Task description: Output the entries below as a JSON list of strings, with one string per line and no blank lines.

Supplied data:
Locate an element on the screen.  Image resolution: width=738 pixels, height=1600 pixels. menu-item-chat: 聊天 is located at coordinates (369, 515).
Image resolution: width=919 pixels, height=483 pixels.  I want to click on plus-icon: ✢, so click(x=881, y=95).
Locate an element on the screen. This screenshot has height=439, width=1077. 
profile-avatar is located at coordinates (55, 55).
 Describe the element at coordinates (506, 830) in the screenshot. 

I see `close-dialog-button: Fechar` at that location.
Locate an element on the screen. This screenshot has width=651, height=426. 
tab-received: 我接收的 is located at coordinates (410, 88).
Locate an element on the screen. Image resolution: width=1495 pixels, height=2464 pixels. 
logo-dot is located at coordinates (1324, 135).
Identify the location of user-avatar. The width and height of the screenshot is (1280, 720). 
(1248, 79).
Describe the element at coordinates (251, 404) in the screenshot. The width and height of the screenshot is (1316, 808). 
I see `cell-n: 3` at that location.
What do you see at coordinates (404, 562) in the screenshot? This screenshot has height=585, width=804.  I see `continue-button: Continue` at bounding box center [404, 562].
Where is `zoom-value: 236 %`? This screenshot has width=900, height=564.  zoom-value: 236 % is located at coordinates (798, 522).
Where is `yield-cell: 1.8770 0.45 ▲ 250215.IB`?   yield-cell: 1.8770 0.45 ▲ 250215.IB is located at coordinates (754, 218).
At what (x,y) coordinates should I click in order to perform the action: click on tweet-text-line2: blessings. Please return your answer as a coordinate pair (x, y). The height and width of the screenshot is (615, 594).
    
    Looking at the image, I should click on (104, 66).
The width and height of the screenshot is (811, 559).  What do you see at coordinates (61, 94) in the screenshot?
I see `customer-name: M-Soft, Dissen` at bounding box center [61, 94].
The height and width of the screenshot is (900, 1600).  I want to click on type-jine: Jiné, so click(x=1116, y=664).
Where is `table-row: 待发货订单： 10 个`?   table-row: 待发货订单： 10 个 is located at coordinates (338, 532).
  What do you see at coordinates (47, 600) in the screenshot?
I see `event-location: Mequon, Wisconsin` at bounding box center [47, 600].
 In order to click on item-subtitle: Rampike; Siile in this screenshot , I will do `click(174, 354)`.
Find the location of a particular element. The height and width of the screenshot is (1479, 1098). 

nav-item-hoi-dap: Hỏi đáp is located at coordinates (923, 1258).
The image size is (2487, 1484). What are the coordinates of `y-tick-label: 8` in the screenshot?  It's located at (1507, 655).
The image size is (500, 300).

Exercise response:
[
  "Locate an element on the screen.  Image resolution: width=738 pixels, height=1600 pixels. menu-item-chat: 聊天 is located at coordinates (369, 515).",
  "Image resolution: width=919 pixels, height=483 pixels.  I want to click on plus-icon: ✢, so click(x=881, y=95).",
  "Locate an element on the screen. This screenshot has height=439, width=1077. ",
  "profile-avatar is located at coordinates (55, 55).",
  " Describe the element at coordinates (506, 830) in the screenshot. ",
  "I see `close-dialog-button: Fechar` at that location.",
  "Locate an element on the screen. This screenshot has width=651, height=426. ",
  "tab-received: 我接收的 is located at coordinates (410, 88).",
  "Locate an element on the screen. Image resolution: width=1495 pixels, height=2464 pixels. ",
  "logo-dot is located at coordinates (1324, 135).",
  "Identify the location of user-avatar. The width and height of the screenshot is (1280, 720). ",
  "(1248, 79).",
  "Describe the element at coordinates (251, 404) in the screenshot. The width and height of the screenshot is (1316, 808). ",
  "I see `cell-n: 3` at that location.",
  "What do you see at coordinates (404, 562) in the screenshot? This screenshot has height=585, width=804.  I see `continue-button: Continue` at bounding box center [404, 562].",
  "Where is `zoom-value: 236 %`? This screenshot has width=900, height=564.  zoom-value: 236 % is located at coordinates (798, 522).",
  "Where is `yield-cell: 1.8770 0.45 ▲ 250215.IB`?   yield-cell: 1.8770 0.45 ▲ 250215.IB is located at coordinates (754, 218).",
  "At what (x,y) coordinates should I click in order to perform the action: click on tweet-text-line2: blessings. Please return your answer as a coordinate pair (x, y). The height and width of the screenshot is (615, 594).",
  "    Looking at the image, I should click on (104, 66).",
  "The width and height of the screenshot is (811, 559).  What do you see at coordinates (61, 94) in the screenshot?",
  "I see `customer-name: M-Soft, Dissen` at bounding box center [61, 94].",
  "The height and width of the screenshot is (900, 1600).  I want to click on type-jine: Jiné, so click(x=1116, y=664).",
  "Where is `table-row: 待发货订单： 10 个`?   table-row: 待发货订单： 10 个 is located at coordinates (338, 532).",
  "  What do you see at coordinates (47, 600) in the screenshot?",
  "I see `event-location: Mequon, Wisconsin` at bounding box center [47, 600].",
  " In order to click on item-subtitle: Rampike; Siile in this screenshot , I will do `click(174, 354)`.",
  "Find the location of a particular element. The height and width of the screenshot is (1479, 1098). ",
  "nav-item-hoi-dap: Hỏi đáp is located at coordinates (923, 1258).",
  "The image size is (2487, 1484). What are the coordinates of `y-tick-label: 8` in the screenshot?  It's located at (1507, 655).",
  "The image size is (500, 300)."
]